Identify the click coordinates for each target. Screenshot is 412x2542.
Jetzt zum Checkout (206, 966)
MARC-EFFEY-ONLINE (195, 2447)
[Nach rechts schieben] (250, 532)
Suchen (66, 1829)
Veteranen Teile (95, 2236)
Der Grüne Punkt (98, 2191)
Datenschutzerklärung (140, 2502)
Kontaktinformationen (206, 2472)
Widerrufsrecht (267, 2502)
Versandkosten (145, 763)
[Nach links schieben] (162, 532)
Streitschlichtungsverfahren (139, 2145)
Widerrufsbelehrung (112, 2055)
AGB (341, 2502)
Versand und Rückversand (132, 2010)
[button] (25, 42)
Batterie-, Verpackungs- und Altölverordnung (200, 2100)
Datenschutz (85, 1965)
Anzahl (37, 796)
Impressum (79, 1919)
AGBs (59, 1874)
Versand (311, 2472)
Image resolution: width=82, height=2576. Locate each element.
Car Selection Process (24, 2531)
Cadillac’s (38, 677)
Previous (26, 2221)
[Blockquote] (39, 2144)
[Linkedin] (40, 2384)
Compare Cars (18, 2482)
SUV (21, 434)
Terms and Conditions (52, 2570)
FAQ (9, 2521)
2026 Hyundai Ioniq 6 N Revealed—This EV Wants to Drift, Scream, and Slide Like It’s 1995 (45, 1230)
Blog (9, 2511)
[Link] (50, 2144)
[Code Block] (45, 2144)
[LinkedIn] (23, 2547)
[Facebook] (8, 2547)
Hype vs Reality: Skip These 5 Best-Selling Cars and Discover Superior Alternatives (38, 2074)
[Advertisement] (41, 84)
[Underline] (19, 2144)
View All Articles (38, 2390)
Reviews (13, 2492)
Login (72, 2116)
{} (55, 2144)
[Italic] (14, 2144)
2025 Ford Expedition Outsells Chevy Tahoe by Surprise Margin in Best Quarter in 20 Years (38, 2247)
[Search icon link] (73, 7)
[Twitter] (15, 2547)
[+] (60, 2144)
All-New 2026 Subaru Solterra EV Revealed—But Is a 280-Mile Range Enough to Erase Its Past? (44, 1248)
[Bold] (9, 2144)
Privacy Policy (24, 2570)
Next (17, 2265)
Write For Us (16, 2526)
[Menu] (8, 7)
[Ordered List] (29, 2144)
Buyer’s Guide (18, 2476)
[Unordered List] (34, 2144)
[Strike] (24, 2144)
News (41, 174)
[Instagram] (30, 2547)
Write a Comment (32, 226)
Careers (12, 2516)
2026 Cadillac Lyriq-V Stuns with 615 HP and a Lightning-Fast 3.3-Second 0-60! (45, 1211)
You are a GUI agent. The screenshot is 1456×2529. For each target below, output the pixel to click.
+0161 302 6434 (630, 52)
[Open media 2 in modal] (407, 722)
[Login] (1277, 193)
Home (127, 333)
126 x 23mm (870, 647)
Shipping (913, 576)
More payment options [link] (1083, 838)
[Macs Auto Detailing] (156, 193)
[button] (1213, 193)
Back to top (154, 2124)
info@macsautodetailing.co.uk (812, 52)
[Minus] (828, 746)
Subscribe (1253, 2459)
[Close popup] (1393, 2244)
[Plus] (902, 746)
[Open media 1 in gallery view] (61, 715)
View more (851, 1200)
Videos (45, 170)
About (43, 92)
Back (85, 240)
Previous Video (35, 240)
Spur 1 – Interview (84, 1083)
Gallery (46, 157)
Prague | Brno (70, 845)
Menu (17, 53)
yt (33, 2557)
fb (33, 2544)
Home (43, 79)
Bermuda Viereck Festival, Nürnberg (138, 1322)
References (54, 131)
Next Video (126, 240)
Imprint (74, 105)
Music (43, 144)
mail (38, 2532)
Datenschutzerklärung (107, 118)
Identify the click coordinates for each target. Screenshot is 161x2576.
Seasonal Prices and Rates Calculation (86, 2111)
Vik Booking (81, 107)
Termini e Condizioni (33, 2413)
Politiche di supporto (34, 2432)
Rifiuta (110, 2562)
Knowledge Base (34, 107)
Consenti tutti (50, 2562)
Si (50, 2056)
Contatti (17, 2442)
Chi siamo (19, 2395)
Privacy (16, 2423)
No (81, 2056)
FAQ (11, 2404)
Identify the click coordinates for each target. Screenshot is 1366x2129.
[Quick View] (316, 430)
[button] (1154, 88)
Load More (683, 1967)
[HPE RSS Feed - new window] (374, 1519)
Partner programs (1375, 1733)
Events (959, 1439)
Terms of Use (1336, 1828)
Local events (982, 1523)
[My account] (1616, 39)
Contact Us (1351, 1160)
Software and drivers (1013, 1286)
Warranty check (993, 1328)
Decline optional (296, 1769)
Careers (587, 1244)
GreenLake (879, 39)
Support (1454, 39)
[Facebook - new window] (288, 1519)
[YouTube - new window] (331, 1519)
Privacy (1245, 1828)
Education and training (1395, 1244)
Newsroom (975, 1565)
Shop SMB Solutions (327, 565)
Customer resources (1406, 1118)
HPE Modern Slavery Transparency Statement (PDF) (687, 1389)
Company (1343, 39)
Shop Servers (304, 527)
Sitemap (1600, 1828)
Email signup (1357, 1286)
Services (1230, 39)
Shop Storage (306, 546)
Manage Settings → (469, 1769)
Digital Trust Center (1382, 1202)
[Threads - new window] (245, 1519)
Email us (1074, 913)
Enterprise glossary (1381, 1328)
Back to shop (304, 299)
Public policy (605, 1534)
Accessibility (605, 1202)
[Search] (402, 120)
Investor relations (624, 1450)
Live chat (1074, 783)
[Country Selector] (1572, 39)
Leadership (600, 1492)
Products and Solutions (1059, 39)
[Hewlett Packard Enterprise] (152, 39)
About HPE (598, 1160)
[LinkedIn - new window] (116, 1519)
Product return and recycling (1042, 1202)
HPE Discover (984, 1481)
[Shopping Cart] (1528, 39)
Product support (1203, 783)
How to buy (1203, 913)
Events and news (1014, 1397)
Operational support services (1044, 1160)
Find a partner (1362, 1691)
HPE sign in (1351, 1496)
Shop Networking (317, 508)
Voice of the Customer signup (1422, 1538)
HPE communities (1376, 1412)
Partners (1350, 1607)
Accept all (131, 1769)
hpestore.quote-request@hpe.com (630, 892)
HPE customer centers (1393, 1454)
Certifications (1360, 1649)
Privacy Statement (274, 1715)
=-=-=
To do:
A word-for-word copy of the listing is the expected answer.

Output below:
Identify the click coordinates for each target. Screenshot is 412x2542.
Jetzt zum Checkout (206, 966)
MARC-EFFEY-ONLINE (195, 2447)
[Nach rechts schieben] (250, 532)
Suchen (66, 1829)
Veteranen Teile (95, 2236)
Der Grüne Punkt (98, 2191)
Datenschutzerklärung (140, 2502)
Kontaktinformationen (206, 2472)
Widerrufsrecht (267, 2502)
Versandkosten (145, 763)
[Nach links schieben] (162, 532)
Streitschlichtungsverfahren (139, 2145)
Widerrufsbelehrung (112, 2055)
AGB (341, 2502)
Versand und Rückversand (132, 2010)
[button] (25, 42)
Batterie-, Verpackungs- und Altölverordnung (200, 2100)
Datenschutz (85, 1965)
Anzahl (37, 796)
Impressum (79, 1919)
AGBs (59, 1874)
Versand (311, 2472)
Image resolution: width=82, height=2576. Locate each element.
Car Selection Process (24, 2531)
Cadillac’s (38, 677)
Previous (26, 2221)
[Blockquote] (39, 2144)
[Linkedin] (40, 2384)
Compare Cars (18, 2482)
SUV (21, 434)
Terms and Conditions (52, 2570)
FAQ (9, 2521)
2026 Hyundai Ioniq 6 N Revealed—This EV Wants to Drift, Scream, and Slide Like It’s 1995 (45, 1230)
Blog (9, 2511)
[Link] (50, 2144)
[Code Block] (45, 2144)
[LinkedIn] (23, 2547)
[Facebook] (8, 2547)
Hype vs Reality: Skip These 5 Best-Selling Cars and Discover Superior Alternatives (38, 2074)
[Advertisement] (41, 84)
[Underline] (19, 2144)
View All Articles (38, 2390)
Reviews (13, 2492)
Login (72, 2116)
{} (55, 2144)
[Italic] (14, 2144)
2025 Ford Expedition Outsells Chevy Tahoe by Surprise Margin in Best Quarter in 20 Years (38, 2247)
[Search icon link] (73, 7)
[Twitter] (15, 2547)
[+] (60, 2144)
All-New 2026 Subaru Solterra EV Revealed—But Is a 280-Mile Range Enough to Erase Its Past? (44, 1248)
[Bold] (9, 2144)
Privacy Policy (24, 2570)
Next (17, 2265)
Write For Us (16, 2526)
[Menu] (8, 7)
[Ordered List] (29, 2144)
Buyer’s Guide (18, 2476)
[Unordered List] (34, 2144)
[Strike] (24, 2144)
News (41, 174)
[Instagram] (30, 2547)
Write a Comment (32, 226)
Careers (12, 2516)
2026 Cadillac Lyriq-V Stuns with 615 HP and a Lightning-Fast 3.3-Second 0-60! (45, 1211)
You are a GUI agent. The screenshot is 1456×2529. For each target below, output the pixel to click.
+0161 302 6434 (630, 52)
[Open media 2 in modal] (407, 722)
[Login] (1277, 193)
Home (127, 333)
126 x 23mm (870, 647)
Shipping (913, 576)
More payment options [link] (1083, 838)
[Macs Auto Detailing] (156, 193)
[button] (1213, 193)
Back to top (154, 2124)
info@macsautodetailing.co.uk (812, 52)
[Minus] (828, 746)
Subscribe (1253, 2459)
[Close popup] (1393, 2244)
[Plus] (902, 746)
[Open media 1 in gallery view] (61, 715)
View more (851, 1200)
Videos (45, 170)
About (43, 92)
Back (85, 240)
Previous Video (35, 240)
Spur 1 – Interview (84, 1083)
Gallery (46, 157)
Prague | Brno (70, 845)
Menu (17, 53)
yt (33, 2557)
fb (33, 2544)
Home (43, 79)
Bermuda Viereck Festival, Nürnberg (138, 1322)
References (54, 131)
Next Video (126, 240)
Imprint (74, 105)
Music (43, 144)
mail (38, 2532)
Datenschutzerklärung (107, 118)
Identify the click coordinates for each target. Screenshot is 161x2576.
Seasonal Prices and Rates Calculation (86, 2111)
Vik Booking (81, 107)
Termini e Condizioni (33, 2413)
Politiche di supporto (34, 2432)
Rifiuta (110, 2562)
Knowledge Base (34, 107)
Consenti tutti (50, 2562)
Si (50, 2056)
Contatti (17, 2442)
Chi siamo (19, 2395)
Privacy (16, 2423)
No (81, 2056)
FAQ (11, 2404)
Identify the click coordinates for each target. Screenshot is 1366x2129.
[Quick View] (316, 430)
[button] (1154, 88)
Load More (683, 1967)
[HPE RSS Feed - new window] (374, 1519)
Partner programs (1375, 1733)
Events (959, 1439)
Terms of Use (1336, 1828)
Local events (982, 1523)
[My account] (1616, 39)
Contact Us (1351, 1160)
Software and drivers (1013, 1286)
Warranty check (993, 1328)
Decline optional (296, 1769)
Careers (587, 1244)
GreenLake (879, 39)
Support (1454, 39)
[Facebook - new window] (288, 1519)
[YouTube - new window] (331, 1519)
Privacy (1245, 1828)
Education and training (1395, 1244)
Newsroom (975, 1565)
Shop SMB Solutions (327, 565)
Customer resources (1406, 1118)
HPE Modern Slavery Transparency Statement (PDF) (687, 1389)
Company (1343, 39)
Shop Servers (304, 527)
Sitemap (1600, 1828)
Email signup (1357, 1286)
Services (1230, 39)
Shop Storage (306, 546)
Manage Settings → (469, 1769)
Digital Trust Center (1382, 1202)
[Threads - new window] (245, 1519)
Email us (1074, 913)
Enterprise glossary (1381, 1328)
Back to shop (304, 299)
Public policy (605, 1534)
Accessibility (605, 1202)
[Search] (402, 120)
Investor relations (624, 1450)
Live chat (1074, 783)
[Country Selector] (1572, 39)
Leadership (600, 1492)
Products and Solutions (1059, 39)
[Hewlett Packard Enterprise] (152, 39)
About HPE (598, 1160)
[LinkedIn - new window] (116, 1519)
Product return and recycling (1042, 1202)
HPE Discover (984, 1481)
[Shopping Cart] (1528, 39)
Product support (1203, 783)
How to buy (1203, 913)
Events and news (1014, 1397)
Operational support services (1044, 1160)
Find a partner (1362, 1691)
HPE sign in (1351, 1496)
Shop Networking (317, 508)
Voice of the Customer signup (1422, 1538)
HPE communities (1376, 1412)
Partners (1350, 1607)
Accept all (131, 1769)
hpestore.quote-request@hpe.com (630, 892)
HPE customer centers (1393, 1454)
Certifications (1360, 1649)
Privacy Statement (274, 1715)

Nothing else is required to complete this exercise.